4. Possible Mechanism of Actions

It must be stressed that there are no or a few reports available on the possible mechanisms of action of the extracts or isolated compounds from the mangrove plants. However, exploring the methods applied in the published reports on evaluation of antinociceptive, anti-inflammatory, and/or antipyretic activity of mangrove plants [4-34], the following assumptions can be made about the possible mechanisms of actions. The sensation of pain can be initiated either peripherally or through the central nervous system. Peripherally mediated pain can be inhibited by NSAIDs which blocks the anti-inflammatory pathways responsible for pain. On the other hand, opioid analgesics are useful for the management of centrally acting pain in which opioid analgesics act by inhibition of opioid receptors. Acetic-acid-induced and formalin-induced paw licking represents peripherally acting pain sensation. Intraperitoneal administration of acetic acid or formalin mediates pain response through the release of inflammatory mediators, mainly prostacycline (PGI2) [35, 36]. The hot plate test, the tail flick test, and the Randall-Selitto nociceptive test represent nociception through central mechanism [35, 37]. The rat paw oedema is an anti-inflammatory model that can be induced by carrageenan, formalin, kaolin, cotton pellet granuloma and granuloma, pouch. Inflammation of the rat paw can also be stimulated by administration of inflammatory mediators like histamine, or eicosanoids like 5-hydroxytryptamine and prostaglandin E-2 [22, 25]. Other anti-inflammatory models that have been used in the assessment include nitric oxide, TNF-α, and IL-6 induction by the administration of lipopolysaccharides in cell culture [14].

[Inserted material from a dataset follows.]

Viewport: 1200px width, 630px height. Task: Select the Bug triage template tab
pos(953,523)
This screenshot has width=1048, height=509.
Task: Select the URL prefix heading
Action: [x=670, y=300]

A wide range of methods were adopted by different research groups for the study of antinociceptive activity of mangrove plants. All these methods can be summed up to two major mechanisms, that is, centrally acting and peripherally mediated pain sensation. Different mangrove plants were able to inhibit pain sensation of both types. Therefore, it is possible to find opioid analgesics as well as analgesics in mangrove plants that act by inhibition of inflammatory pathways responsible for pain. Only in few cases, plants were investigated by methods that represent both of the mechanisms. Interestingly, articles that report the isolation of active compounds used methods representing peripherally acting pain sensation.

5. Conclusions

This review has revealed that antinociceptive, anti-inflammatory, and antipyretic activity appears to be widespread among mangrove plants, and thorough and systematic phytochemical and pharmacological studies are much needed to discover new antinociceptive, anti-inflammatory, and antipyretic medicinal entities from mangrove plants.